■ Work instruction
Your reply must consist of the data below, reproduced character for character.

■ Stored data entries
/---

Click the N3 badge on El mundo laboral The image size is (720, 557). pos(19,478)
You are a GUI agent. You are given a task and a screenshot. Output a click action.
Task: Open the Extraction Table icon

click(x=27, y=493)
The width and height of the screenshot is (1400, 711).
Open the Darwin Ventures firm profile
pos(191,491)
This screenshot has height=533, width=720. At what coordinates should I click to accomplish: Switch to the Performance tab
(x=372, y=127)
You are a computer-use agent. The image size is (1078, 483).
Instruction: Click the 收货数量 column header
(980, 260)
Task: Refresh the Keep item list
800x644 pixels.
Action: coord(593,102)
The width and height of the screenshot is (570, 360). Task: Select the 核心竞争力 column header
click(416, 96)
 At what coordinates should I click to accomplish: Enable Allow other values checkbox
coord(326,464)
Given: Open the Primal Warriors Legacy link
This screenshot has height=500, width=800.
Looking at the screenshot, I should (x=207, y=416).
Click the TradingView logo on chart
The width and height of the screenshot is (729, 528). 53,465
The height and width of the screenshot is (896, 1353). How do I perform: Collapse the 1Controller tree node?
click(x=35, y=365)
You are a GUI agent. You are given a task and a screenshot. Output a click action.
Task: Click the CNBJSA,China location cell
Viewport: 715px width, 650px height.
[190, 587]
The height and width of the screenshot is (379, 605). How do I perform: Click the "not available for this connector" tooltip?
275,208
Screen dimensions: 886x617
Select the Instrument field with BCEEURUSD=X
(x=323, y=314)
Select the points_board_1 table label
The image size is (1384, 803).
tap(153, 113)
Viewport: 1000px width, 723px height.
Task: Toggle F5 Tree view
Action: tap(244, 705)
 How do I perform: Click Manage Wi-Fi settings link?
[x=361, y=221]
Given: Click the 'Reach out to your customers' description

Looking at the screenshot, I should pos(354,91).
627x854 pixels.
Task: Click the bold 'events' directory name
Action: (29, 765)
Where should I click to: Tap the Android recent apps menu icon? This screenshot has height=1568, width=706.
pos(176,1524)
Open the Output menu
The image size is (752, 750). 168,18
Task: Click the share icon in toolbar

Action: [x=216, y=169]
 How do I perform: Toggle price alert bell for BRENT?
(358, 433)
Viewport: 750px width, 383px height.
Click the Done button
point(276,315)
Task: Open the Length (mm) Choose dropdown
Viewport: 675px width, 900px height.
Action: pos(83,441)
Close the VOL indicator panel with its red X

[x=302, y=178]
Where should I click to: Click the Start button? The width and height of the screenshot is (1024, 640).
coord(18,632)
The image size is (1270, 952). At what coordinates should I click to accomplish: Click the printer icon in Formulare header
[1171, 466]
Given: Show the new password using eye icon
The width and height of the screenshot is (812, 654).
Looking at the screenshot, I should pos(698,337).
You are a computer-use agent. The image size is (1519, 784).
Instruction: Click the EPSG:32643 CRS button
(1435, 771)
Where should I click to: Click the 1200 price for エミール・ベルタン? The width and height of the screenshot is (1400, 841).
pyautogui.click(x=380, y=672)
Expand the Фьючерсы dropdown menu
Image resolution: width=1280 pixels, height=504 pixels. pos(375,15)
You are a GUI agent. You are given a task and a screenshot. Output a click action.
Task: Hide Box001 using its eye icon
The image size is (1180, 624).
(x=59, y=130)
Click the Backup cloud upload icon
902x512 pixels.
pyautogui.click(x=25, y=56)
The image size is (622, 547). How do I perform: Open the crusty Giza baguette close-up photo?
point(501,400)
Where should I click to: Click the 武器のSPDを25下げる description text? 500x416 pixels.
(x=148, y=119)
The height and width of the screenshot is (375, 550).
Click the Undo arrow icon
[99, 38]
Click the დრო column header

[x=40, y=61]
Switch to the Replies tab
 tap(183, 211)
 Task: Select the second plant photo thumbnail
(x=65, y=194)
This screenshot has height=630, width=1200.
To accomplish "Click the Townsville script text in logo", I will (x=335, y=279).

\---

■ Solved exercise
Click the N3 badge on El mundo laboral The image size is (720, 557). pos(19,478)
You are a GUI agent. You are given a task and a screenshot. Output a click action.
Task: Open the Extraction Table icon

click(x=27, y=493)
The width and height of the screenshot is (1400, 711).
Open the Darwin Ventures firm profile
pos(191,491)
This screenshot has height=533, width=720. At what coordinates should I click to accomplish: Switch to the Performance tab
(x=372, y=127)
You are a computer-use agent. The image size is (1078, 483).
Instruction: Click the 收货数量 column header
(980, 260)
Task: Refresh the Keep item list
800x644 pixels.
Action: coord(593,102)
The width and height of the screenshot is (570, 360). Task: Select the 核心竞争力 column header
click(416, 96)
 At what coordinates should I click to accomplish: Enable Allow other values checkbox
coord(326,464)
Given: Open the Primal Warriors Legacy link
This screenshot has height=500, width=800.
Looking at the screenshot, I should (x=207, y=416).
Click the TradingView logo on chart
The width and height of the screenshot is (729, 528). 53,465
The height and width of the screenshot is (896, 1353). How do I perform: Collapse the 1Controller tree node?
click(x=35, y=365)
You are a GUI agent. You are given a task and a screenshot. Output a click action.
Task: Click the CNBJSA,China location cell
Viewport: 715px width, 650px height.
[190, 587]
The height and width of the screenshot is (379, 605). How do I perform: Click the "not available for this connector" tooltip?
275,208
Screen dimensions: 886x617
Select the Instrument field with BCEEURUSD=X
(x=323, y=314)
Select the points_board_1 table label
The image size is (1384, 803).
tap(153, 113)
Viewport: 1000px width, 723px height.
Task: Toggle F5 Tree view
Action: tap(244, 705)
 How do I perform: Click Manage Wi-Fi settings link?
[x=361, y=221]
Given: Click the 'Reach out to your customers' description

Looking at the screenshot, I should pos(354,91).
627x854 pixels.
Task: Click the bold 'events' directory name
Action: (29, 765)
Where should I click to: Tap the Android recent apps menu icon? This screenshot has height=1568, width=706.
pos(176,1524)
Open the Output menu
The image size is (752, 750). 168,18
Task: Click the share icon in toolbar

Action: [x=216, y=169]
 How do I perform: Toggle price alert bell for BRENT?
(358, 433)
Viewport: 750px width, 383px height.
Click the Done button
point(276,315)
Task: Open the Length (mm) Choose dropdown
Viewport: 675px width, 900px height.
Action: pos(83,441)
Close the VOL indicator panel with its red X

[x=302, y=178]
Where should I click to: Click the Start button? The width and height of the screenshot is (1024, 640).
coord(18,632)
The image size is (1270, 952). At what coordinates should I click to accomplish: Click the printer icon in Formulare header
[1171, 466]
Given: Show the new password using eye icon
The width and height of the screenshot is (812, 654).
Looking at the screenshot, I should pos(698,337).
You are a computer-use agent. The image size is (1519, 784).
Instruction: Click the EPSG:32643 CRS button
(1435, 771)
Where should I click to: Click the 1200 price for エミール・ベルタン? The width and height of the screenshot is (1400, 841).
pyautogui.click(x=380, y=672)
Expand the Фьючерсы dropdown menu
Image resolution: width=1280 pixels, height=504 pixels. pos(375,15)
You are a GUI agent. You are given a task and a screenshot. Output a click action.
Task: Hide Box001 using its eye icon
The image size is (1180, 624).
(x=59, y=130)
Click the Backup cloud upload icon
902x512 pixels.
pyautogui.click(x=25, y=56)
The image size is (622, 547). How do I perform: Open the crusty Giza baguette close-up photo?
point(501,400)
Where should I click to: Click the 武器のSPDを25下げる description text? 500x416 pixels.
(x=148, y=119)
The height and width of the screenshot is (375, 550).
Click the Undo arrow icon
[99, 38]
Click the დრო column header

[x=40, y=61]
Switch to the Replies tab
 tap(183, 211)
 Task: Select the second plant photo thumbnail
(x=65, y=194)
This screenshot has height=630, width=1200.
To accomplish "Click the Townsville script text in logo", I will (x=335, y=279).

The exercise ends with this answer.